— Aufgabe 1 —
Gib aus den weiter unten stehenden Datensätzen die Zeilen unverändert wieder, beginnend mit der Zeile, die „What do you see at coordinates (39, 174)“ enthält, und endend mit der Zeile, die „Looking at the image, I should click on (792, 615).“ enthält. Beide Zeilen gehören dazu.

Altmark sucht Namibia

Nun erfasste einen Altmärker der Reiz der bis dahin ungeahnten Möglichkeiten. Er hatte auf dem Globus das andere Lüderitz entdeckt und wollte mehr darüber wissen. Mutig schrieb er im Frühjahr 1990 einen Brief in radebrechendem Englisch, an die »Stadtverwaltung« adressiert, mit der Bitte, ihm Informationen zu senden. Er legte ein paar Fotos aus dem altmärkischen Lüderitz bei, klebte eine 20-Pfennig-Briefmarke (DDR-Inlandsporto) drauf und vergaß das Schreiben bald, nachdem er es in den Kasten geworfen hatte.
Monate später, Deutschland war inzwischen seine wiedervereinigt, dann die große Überraschung. Ein großer Umschlag mit exotischen Briefmarken steckte im Kasten. »Es ist sehr interessant, kennenzulernen, dass es noch ein weiteres Lüderitz auf der Welt gibt«, schrieb Marion Swoboda aus Lüderitz in Namibia. Beigelegt ein Tourismusprospekt, ein paar Polaroidfotos und ein Geschichtsüberblick. Damals keimte in dem damals jungen Mann aus Tangerhütte der Wunsch, diesen Ort persönlich kennenzulernen. Doch es sollten noch fast 27 Jahre vergehen, bis dieser Traum in Erfüllung ging.
Die weitere Korrespondenz verlief ebenso im Sande wie der Versuch, einen offiziellen Kontakt zwischen den Gemeinden herzustellen. Jede hatte ihre eigenen Probleme, die sich auf erstaunliche Weise gleichen. Nach der Unabhängigkeit bzw. der politischen Wende brach in Namibia ebenso wie in Ostdeutschland die Wirtschaft ein. Die Arbeitslosenzahlen schossen in die Höhe. Viele Menschen verließen das Land. Vom einstigen Glanz war nicht viel geblieben.

Tradition und Fortschritt

Ein Großprojekt versprach in den 1990er Jahren Hoffnung. In der Lüderitzbucht sollte der größte Hafen Namibias entstehen. Im deutschen Lüderitz träumte man damals von einem Großflughafen vor der eigenen Tür. Aus beiden Plänen wurde nichts. Die Lüderitzer mussten sich notgedrungen auf ihre eigenen Stärken verlassen. Die herrliche Landschaft und die Geschichte zählen dazu.

— Aufgabe 2 —
Zitiere aus dem Text über Lüderitz oben wörtlich die Stelle, beginnend bei „Ein Großprojekt versprach“ und endend bei „Geschichte zählen dazu.“.

Gespeicherte Dateneinträge
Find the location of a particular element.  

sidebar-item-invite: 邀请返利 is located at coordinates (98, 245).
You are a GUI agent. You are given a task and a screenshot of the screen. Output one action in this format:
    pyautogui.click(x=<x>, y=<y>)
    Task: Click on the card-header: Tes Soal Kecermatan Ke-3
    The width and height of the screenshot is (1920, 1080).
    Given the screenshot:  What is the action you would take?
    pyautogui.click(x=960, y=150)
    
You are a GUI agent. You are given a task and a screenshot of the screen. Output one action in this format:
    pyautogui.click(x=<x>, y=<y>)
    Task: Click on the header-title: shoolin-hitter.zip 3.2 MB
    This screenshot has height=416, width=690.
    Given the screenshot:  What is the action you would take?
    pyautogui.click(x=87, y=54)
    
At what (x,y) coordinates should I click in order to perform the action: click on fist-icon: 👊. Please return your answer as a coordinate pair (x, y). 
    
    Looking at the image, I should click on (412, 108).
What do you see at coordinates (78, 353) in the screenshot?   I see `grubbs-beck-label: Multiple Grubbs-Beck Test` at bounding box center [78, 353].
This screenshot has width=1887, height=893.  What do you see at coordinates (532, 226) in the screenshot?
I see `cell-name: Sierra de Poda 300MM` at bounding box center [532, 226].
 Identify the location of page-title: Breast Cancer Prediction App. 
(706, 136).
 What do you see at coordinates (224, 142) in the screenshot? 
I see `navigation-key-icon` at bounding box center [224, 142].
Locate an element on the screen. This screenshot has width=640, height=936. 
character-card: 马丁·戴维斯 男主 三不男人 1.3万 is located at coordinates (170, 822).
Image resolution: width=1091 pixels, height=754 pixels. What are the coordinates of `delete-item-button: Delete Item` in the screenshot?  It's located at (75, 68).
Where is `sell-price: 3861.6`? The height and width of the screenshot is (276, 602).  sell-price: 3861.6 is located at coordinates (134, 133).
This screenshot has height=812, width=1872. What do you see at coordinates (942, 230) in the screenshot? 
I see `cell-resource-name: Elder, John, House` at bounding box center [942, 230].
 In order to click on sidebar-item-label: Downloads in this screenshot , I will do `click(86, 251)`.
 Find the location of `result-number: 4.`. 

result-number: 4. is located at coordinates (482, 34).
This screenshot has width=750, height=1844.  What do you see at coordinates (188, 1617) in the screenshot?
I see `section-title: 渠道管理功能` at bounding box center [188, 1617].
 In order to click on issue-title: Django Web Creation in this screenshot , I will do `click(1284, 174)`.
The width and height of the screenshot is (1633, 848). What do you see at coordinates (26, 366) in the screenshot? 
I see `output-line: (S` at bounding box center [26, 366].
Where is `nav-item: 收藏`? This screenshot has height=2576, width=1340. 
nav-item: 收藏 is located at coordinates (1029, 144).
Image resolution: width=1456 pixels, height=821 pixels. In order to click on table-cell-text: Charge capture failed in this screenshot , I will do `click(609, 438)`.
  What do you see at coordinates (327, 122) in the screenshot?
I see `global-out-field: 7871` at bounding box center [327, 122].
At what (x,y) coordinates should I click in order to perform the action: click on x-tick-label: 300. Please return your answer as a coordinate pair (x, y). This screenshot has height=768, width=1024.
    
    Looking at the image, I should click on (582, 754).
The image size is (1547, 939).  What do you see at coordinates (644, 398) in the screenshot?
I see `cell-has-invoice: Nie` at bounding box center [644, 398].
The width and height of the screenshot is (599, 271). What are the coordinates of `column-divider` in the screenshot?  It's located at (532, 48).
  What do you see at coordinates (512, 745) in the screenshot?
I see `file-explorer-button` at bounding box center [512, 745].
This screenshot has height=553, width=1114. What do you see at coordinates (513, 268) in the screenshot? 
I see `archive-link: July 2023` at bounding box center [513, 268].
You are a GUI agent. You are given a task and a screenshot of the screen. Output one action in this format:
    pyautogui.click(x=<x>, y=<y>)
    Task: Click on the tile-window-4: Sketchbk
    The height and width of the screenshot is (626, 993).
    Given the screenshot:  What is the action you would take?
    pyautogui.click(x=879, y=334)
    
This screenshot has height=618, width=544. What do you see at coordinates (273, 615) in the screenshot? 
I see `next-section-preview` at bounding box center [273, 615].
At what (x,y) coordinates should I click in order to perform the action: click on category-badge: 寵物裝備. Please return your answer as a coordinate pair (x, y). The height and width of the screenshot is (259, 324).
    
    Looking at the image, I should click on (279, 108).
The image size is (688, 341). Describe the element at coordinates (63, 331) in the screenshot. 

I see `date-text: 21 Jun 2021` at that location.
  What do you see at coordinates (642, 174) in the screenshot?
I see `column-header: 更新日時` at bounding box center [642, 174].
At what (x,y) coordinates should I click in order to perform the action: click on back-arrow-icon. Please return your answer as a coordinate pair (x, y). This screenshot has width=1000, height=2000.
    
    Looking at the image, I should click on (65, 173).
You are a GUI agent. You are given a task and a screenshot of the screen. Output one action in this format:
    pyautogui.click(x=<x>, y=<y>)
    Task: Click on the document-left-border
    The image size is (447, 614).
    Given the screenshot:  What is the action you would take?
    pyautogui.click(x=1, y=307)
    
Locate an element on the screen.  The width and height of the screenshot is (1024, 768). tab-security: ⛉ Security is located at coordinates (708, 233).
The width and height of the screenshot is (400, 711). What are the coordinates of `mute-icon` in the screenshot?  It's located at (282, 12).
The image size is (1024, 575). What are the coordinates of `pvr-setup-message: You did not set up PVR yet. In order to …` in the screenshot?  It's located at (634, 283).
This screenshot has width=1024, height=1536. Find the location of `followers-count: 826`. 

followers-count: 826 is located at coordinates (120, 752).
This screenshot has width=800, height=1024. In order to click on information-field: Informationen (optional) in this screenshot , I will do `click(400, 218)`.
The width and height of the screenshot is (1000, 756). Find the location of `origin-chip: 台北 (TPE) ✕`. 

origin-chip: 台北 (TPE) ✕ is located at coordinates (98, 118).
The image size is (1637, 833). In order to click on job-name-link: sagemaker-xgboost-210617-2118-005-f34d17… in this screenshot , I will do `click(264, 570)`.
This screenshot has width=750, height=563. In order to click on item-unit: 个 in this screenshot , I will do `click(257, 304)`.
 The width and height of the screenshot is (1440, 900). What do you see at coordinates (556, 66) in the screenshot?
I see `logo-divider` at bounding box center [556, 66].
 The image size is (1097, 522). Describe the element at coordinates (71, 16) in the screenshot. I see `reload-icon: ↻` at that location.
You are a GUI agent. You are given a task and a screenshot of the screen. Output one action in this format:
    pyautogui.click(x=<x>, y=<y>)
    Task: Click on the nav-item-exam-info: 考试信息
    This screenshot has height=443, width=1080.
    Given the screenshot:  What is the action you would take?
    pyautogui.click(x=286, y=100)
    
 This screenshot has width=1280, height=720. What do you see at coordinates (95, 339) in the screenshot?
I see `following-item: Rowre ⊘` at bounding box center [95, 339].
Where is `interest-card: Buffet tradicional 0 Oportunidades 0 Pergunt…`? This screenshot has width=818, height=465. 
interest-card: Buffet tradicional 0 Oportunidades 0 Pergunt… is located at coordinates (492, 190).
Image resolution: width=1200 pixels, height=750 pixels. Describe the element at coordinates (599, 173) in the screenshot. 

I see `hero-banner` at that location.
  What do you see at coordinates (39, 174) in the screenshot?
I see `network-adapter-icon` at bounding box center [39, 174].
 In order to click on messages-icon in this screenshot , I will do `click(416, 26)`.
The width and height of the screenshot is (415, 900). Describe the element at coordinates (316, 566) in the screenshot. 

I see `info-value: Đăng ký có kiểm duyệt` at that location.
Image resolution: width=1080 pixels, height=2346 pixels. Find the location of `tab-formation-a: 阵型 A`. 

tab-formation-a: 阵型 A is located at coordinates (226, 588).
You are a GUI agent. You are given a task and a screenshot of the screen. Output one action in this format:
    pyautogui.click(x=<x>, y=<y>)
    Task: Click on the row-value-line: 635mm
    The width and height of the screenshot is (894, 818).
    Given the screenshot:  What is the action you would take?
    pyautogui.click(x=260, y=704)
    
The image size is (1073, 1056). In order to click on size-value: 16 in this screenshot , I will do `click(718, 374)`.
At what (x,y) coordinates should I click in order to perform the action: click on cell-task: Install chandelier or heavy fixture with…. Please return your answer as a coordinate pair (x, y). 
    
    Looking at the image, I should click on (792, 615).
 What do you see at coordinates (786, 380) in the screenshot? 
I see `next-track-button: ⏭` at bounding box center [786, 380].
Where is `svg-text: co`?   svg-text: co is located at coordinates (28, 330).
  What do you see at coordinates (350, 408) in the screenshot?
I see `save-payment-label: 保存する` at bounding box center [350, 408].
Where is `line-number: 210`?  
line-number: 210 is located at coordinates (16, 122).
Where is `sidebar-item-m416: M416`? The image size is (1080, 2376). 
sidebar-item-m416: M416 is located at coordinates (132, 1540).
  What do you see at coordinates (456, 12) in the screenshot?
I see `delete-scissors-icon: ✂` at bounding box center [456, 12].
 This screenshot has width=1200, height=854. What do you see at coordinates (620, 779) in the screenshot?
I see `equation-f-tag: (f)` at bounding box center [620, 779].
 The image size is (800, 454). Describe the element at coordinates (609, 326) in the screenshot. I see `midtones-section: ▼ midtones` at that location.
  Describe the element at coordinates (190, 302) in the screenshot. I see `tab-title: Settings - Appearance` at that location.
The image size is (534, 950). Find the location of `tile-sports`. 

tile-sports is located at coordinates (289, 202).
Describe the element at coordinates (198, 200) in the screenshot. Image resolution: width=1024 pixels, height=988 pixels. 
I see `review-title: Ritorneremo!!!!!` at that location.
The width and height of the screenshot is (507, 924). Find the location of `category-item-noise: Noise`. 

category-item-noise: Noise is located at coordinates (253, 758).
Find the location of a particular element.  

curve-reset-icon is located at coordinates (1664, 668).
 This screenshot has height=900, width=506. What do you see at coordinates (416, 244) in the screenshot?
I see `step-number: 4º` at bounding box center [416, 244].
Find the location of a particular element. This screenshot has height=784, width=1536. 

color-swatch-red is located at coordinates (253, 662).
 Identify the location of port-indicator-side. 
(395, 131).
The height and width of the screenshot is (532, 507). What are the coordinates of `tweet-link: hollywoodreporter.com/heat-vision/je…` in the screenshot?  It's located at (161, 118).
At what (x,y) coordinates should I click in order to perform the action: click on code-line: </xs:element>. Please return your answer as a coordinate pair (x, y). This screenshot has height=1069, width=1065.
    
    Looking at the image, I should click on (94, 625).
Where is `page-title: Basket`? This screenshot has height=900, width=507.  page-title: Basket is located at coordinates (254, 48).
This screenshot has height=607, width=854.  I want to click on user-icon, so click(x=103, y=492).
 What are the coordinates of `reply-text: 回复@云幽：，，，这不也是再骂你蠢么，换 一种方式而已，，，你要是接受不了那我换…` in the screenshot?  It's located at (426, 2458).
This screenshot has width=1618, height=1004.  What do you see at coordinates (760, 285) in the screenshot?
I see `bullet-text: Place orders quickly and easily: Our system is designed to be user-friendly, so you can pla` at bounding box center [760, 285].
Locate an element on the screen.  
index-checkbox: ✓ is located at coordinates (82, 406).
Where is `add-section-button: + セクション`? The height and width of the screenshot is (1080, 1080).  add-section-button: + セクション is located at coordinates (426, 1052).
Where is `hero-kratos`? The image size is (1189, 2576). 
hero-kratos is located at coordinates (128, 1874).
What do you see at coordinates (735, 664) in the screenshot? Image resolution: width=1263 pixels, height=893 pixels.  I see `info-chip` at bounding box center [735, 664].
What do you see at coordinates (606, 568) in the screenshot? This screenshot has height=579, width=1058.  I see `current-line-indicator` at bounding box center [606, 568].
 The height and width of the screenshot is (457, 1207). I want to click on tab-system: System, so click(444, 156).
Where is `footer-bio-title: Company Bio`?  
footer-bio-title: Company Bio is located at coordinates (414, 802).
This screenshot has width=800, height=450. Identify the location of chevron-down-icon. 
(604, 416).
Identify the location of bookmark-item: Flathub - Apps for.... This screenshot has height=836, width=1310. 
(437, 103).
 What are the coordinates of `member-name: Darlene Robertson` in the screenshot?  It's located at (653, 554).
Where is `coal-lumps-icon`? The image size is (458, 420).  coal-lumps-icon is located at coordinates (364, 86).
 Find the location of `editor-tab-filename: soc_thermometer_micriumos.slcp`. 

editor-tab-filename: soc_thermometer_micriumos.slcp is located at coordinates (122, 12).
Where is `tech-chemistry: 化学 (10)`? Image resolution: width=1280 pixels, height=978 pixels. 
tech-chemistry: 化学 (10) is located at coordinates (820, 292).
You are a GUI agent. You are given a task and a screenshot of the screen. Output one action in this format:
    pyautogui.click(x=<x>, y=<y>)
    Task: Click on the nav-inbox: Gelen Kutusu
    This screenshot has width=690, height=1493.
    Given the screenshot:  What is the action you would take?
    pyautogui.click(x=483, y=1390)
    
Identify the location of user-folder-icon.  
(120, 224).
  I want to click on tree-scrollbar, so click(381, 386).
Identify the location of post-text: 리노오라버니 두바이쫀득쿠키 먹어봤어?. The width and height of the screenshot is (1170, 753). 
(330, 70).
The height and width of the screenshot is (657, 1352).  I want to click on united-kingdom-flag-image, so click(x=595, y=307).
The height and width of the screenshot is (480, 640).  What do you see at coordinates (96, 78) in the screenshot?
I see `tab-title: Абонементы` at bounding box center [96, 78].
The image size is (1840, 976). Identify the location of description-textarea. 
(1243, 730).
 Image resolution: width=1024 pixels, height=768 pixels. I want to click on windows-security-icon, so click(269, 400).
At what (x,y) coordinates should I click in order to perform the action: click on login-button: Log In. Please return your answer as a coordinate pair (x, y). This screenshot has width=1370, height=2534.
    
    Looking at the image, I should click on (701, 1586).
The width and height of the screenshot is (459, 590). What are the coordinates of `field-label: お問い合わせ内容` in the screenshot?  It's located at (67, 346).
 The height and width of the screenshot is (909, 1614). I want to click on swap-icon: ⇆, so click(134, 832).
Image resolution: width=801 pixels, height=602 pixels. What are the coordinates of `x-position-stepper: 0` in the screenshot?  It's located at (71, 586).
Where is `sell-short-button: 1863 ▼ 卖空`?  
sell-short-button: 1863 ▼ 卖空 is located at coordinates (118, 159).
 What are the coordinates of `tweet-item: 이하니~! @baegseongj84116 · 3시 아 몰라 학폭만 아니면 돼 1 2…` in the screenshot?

— Schriftliche Antwort 1 —
  What do you see at coordinates (39, 174) in the screenshot?
I see `network-adapter-icon` at bounding box center [39, 174].
 In order to click on messages-icon in this screenshot , I will do `click(416, 26)`.
The width and height of the screenshot is (415, 900). Describe the element at coordinates (316, 566) in the screenshot. 

I see `info-value: Đăng ký có kiểm duyệt` at that location.
Image resolution: width=1080 pixels, height=2346 pixels. Find the location of `tab-formation-a: 阵型 A`. 

tab-formation-a: 阵型 A is located at coordinates (226, 588).
You are a GUI agent. You are given a task and a screenshot of the screen. Output one action in this format:
    pyautogui.click(x=<x>, y=<y>)
    Task: Click on the row-value-line: 635mm
    The width and height of the screenshot is (894, 818).
    Given the screenshot:  What is the action you would take?
    pyautogui.click(x=260, y=704)
    
The image size is (1073, 1056). In order to click on size-value: 16 in this screenshot , I will do `click(718, 374)`.
At what (x,y) coordinates should I click in order to perform the action: click on cell-task: Install chandelier or heavy fixture with…. Please return your answer as a coordinate pair (x, y). 
    
    Looking at the image, I should click on (792, 615).

— Schriftliche Antwort 2 —
Ein Großprojekt versprach in den 1990er Jahren Hoffnung. In der Lüderitzbucht sollte der größte Hafen Namibias entstehen. Im deutschen Lüderitz träumte man damals von einem Großflughafen vor der eigenen Tür. Aus beiden Plänen wurde nichts. Die Lüderitzer mussten sich notgedrungen auf ihre eigenen Stärken verlassen. Die herrliche Landschaft und die Geschichte zählen dazu.